◆ **EXERCISE**
Return every entry exactly as written.
BEGIN
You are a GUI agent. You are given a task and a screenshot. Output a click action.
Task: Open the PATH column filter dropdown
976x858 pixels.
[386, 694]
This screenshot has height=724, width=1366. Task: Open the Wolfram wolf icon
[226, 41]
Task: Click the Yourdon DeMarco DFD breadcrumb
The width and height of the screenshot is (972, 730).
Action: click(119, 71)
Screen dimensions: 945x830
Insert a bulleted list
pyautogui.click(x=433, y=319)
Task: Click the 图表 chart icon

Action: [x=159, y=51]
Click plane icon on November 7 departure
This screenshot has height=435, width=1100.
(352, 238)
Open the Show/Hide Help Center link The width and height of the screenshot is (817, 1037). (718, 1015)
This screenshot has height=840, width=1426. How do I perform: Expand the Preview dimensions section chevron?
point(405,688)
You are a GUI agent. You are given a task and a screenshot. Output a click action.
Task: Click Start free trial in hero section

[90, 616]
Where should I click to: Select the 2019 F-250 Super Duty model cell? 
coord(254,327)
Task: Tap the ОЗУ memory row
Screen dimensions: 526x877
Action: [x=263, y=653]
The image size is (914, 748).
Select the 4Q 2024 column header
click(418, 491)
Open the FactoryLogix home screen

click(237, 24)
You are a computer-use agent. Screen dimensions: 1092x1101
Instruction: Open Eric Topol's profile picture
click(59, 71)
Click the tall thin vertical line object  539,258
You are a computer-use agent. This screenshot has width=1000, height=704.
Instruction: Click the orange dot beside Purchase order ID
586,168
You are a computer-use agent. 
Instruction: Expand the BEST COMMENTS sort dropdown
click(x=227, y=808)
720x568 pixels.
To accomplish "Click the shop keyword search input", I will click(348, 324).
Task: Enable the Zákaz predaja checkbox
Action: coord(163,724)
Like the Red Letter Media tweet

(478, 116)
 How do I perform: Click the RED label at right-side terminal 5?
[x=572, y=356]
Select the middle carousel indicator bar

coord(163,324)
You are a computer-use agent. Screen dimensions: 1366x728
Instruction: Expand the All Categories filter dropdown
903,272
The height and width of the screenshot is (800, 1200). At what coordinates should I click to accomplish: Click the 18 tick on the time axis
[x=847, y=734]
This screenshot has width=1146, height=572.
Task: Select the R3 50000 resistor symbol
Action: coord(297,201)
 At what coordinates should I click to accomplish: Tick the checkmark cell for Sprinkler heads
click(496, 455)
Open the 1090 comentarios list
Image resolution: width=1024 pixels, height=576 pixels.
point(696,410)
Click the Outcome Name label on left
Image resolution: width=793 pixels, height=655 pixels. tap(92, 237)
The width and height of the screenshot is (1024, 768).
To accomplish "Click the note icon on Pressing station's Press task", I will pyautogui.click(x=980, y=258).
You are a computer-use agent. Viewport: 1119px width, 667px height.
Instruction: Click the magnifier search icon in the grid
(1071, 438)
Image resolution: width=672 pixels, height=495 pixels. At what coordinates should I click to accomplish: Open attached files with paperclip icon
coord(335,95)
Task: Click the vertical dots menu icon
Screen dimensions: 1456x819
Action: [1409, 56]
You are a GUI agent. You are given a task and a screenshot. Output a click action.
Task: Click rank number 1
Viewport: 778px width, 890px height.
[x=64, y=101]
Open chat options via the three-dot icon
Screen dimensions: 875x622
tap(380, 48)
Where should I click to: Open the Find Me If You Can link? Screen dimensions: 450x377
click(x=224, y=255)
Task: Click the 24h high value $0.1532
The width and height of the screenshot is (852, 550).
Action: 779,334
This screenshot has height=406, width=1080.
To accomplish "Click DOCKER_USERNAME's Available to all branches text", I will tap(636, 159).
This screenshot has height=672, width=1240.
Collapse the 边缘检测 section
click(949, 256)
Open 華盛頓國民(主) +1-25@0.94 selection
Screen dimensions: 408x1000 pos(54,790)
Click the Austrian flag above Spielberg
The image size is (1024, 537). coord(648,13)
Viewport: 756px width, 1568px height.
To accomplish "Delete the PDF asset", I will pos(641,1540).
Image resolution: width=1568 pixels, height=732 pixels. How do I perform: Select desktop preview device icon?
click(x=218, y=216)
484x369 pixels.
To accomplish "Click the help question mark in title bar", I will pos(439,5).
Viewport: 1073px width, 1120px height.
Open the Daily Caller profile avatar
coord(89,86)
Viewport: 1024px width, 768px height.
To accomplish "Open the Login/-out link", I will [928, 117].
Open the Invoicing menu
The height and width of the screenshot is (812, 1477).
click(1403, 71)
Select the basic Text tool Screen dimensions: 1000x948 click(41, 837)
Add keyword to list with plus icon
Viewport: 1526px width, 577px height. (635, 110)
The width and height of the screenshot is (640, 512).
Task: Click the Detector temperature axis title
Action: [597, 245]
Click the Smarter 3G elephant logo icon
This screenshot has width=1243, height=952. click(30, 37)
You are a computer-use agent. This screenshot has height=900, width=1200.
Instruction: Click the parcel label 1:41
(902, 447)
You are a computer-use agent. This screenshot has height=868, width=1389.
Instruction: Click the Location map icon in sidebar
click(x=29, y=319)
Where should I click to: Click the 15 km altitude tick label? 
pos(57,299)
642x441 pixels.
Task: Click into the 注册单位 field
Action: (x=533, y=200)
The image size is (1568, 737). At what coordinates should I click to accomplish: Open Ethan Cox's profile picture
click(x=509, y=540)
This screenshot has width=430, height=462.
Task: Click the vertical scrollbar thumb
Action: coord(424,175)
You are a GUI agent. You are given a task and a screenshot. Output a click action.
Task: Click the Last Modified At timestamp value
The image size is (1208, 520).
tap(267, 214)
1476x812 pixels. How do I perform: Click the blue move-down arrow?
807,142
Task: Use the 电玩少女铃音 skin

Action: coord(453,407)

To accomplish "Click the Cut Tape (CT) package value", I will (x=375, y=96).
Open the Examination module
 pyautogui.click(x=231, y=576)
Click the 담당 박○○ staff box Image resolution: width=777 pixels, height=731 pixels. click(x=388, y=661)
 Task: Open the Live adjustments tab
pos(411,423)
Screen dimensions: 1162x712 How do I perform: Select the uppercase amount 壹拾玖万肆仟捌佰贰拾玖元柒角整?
END
◆ **ANSWER BOX**
You are a GUI agent. You are given a task and a screenshot. Output a click action.
Task: Open the PATH column filter dropdown
976x858 pixels.
[386, 694]
This screenshot has height=724, width=1366. Task: Open the Wolfram wolf icon
[226, 41]
Task: Click the Yourdon DeMarco DFD breadcrumb
The width and height of the screenshot is (972, 730).
Action: click(119, 71)
Screen dimensions: 945x830
Insert a bulleted list
pyautogui.click(x=433, y=319)
Task: Click the 图表 chart icon

Action: [x=159, y=51]
Click plane icon on November 7 departure
This screenshot has height=435, width=1100.
(352, 238)
Open the Show/Hide Help Center link The width and height of the screenshot is (817, 1037). (718, 1015)
This screenshot has height=840, width=1426. How do I perform: Expand the Preview dimensions section chevron?
point(405,688)
You are a GUI agent. You are given a task and a screenshot. Output a click action.
Task: Click Start free trial in hero section

[90, 616]
Where should I click to: Select the 2019 F-250 Super Duty model cell? 
coord(254,327)
Task: Tap the ОЗУ memory row
Screen dimensions: 526x877
Action: [x=263, y=653]
The image size is (914, 748).
Select the 4Q 2024 column header
click(418, 491)
Open the FactoryLogix home screen

click(237, 24)
You are a computer-use agent. Screen dimensions: 1092x1101
Instruction: Open Eric Topol's profile picture
click(59, 71)
Click the tall thin vertical line object  539,258
You are a computer-use agent. This screenshot has width=1000, height=704.
Instruction: Click the orange dot beside Purchase order ID
586,168
You are a computer-use agent. 
Instruction: Expand the BEST COMMENTS sort dropdown
click(x=227, y=808)
720x568 pixels.
To accomplish "Click the shop keyword search input", I will click(348, 324).
Task: Enable the Zákaz predaja checkbox
Action: coord(163,724)
Like the Red Letter Media tweet

(478, 116)
 How do I perform: Click the RED label at right-side terminal 5?
[x=572, y=356]
Select the middle carousel indicator bar

coord(163,324)
You are a computer-use agent. Screen dimensions: 1366x728
Instruction: Expand the All Categories filter dropdown
903,272
The height and width of the screenshot is (800, 1200). At what coordinates should I click to accomplish: Click the 18 tick on the time axis
[x=847, y=734]
This screenshot has width=1146, height=572.
Task: Select the R3 50000 resistor symbol
Action: coord(297,201)
 At what coordinates should I click to accomplish: Tick the checkmark cell for Sprinkler heads
click(496, 455)
Open the 1090 comentarios list
Image resolution: width=1024 pixels, height=576 pixels.
point(696,410)
Click the Outcome Name label on left
Image resolution: width=793 pixels, height=655 pixels. tap(92, 237)
The width and height of the screenshot is (1024, 768).
To accomplish "Click the note icon on Pressing station's Press task", I will pyautogui.click(x=980, y=258).
You are a computer-use agent. Viewport: 1119px width, 667px height.
Instruction: Click the magnifier search icon in the grid
(1071, 438)
Image resolution: width=672 pixels, height=495 pixels. At what coordinates should I click to accomplish: Open attached files with paperclip icon
coord(335,95)
Task: Click the vertical dots menu icon
Screen dimensions: 1456x819
Action: [1409, 56]
You are a GUI agent. You are given a task and a screenshot. Output a click action.
Task: Click rank number 1
Viewport: 778px width, 890px height.
[x=64, y=101]
Open chat options via the three-dot icon
Screen dimensions: 875x622
tap(380, 48)
Where should I click to: Open the Find Me If You Can link? Screen dimensions: 450x377
click(x=224, y=255)
Task: Click the 24h high value $0.1532
The width and height of the screenshot is (852, 550).
Action: 779,334
This screenshot has height=406, width=1080.
To accomplish "Click DOCKER_USERNAME's Available to all branches text", I will tap(636, 159).
This screenshot has height=672, width=1240.
Collapse the 边缘检测 section
click(949, 256)
Open 華盛頓國民(主) +1-25@0.94 selection
Screen dimensions: 408x1000 pos(54,790)
Click the Austrian flag above Spielberg
The image size is (1024, 537). coord(648,13)
Viewport: 756px width, 1568px height.
To accomplish "Delete the PDF asset", I will pos(641,1540).
Image resolution: width=1568 pixels, height=732 pixels. How do I perform: Select desktop preview device icon?
click(x=218, y=216)
484x369 pixels.
To accomplish "Click the help question mark in title bar", I will pos(439,5).
Viewport: 1073px width, 1120px height.
Open the Daily Caller profile avatar
coord(89,86)
Viewport: 1024px width, 768px height.
To accomplish "Open the Login/-out link", I will [928, 117].
Open the Invoicing menu
The height and width of the screenshot is (812, 1477).
click(1403, 71)
Select the basic Text tool Screen dimensions: 1000x948 click(41, 837)
Add keyword to list with plus icon
Viewport: 1526px width, 577px height. (635, 110)
The width and height of the screenshot is (640, 512).
Task: Click the Detector temperature axis title
Action: [597, 245]
Click the Smarter 3G elephant logo icon
This screenshot has width=1243, height=952. click(30, 37)
You are a computer-use agent. This screenshot has height=900, width=1200.
Instruction: Click the parcel label 1:41
(902, 447)
You are a computer-use agent. This screenshot has height=868, width=1389.
Instruction: Click the Location map icon in sidebar
click(x=29, y=319)
Where should I click to: Click the 15 km altitude tick label? 
pos(57,299)
642x441 pixels.
Task: Click into the 注册单位 field
Action: (x=533, y=200)
The image size is (1568, 737). At what coordinates should I click to accomplish: Open Ethan Cox's profile picture
click(x=509, y=540)
This screenshot has width=430, height=462.
Task: Click the vertical scrollbar thumb
Action: coord(424,175)
You are a GUI agent. You are given a task and a screenshot. Output a click action.
Task: Click the Last Modified At timestamp value
The image size is (1208, 520).
tap(267, 214)
1476x812 pixels. How do I perform: Click the blue move-down arrow?
807,142
Task: Use the 电玩少女铃音 skin

Action: coord(453,407)

To accomplish "Click the Cut Tape (CT) package value", I will (x=375, y=96).
Open the Examination module
 pyautogui.click(x=231, y=576)
Click the 담당 박○○ staff box Image resolution: width=777 pixels, height=731 pixels. click(x=388, y=661)
 Task: Open the Live adjustments tab
pos(411,423)
Screen dimensions: 1162x712 How do I perform: Select the uppercase amount 壹拾玖万肆仟捌佰贰拾玖元柒角整?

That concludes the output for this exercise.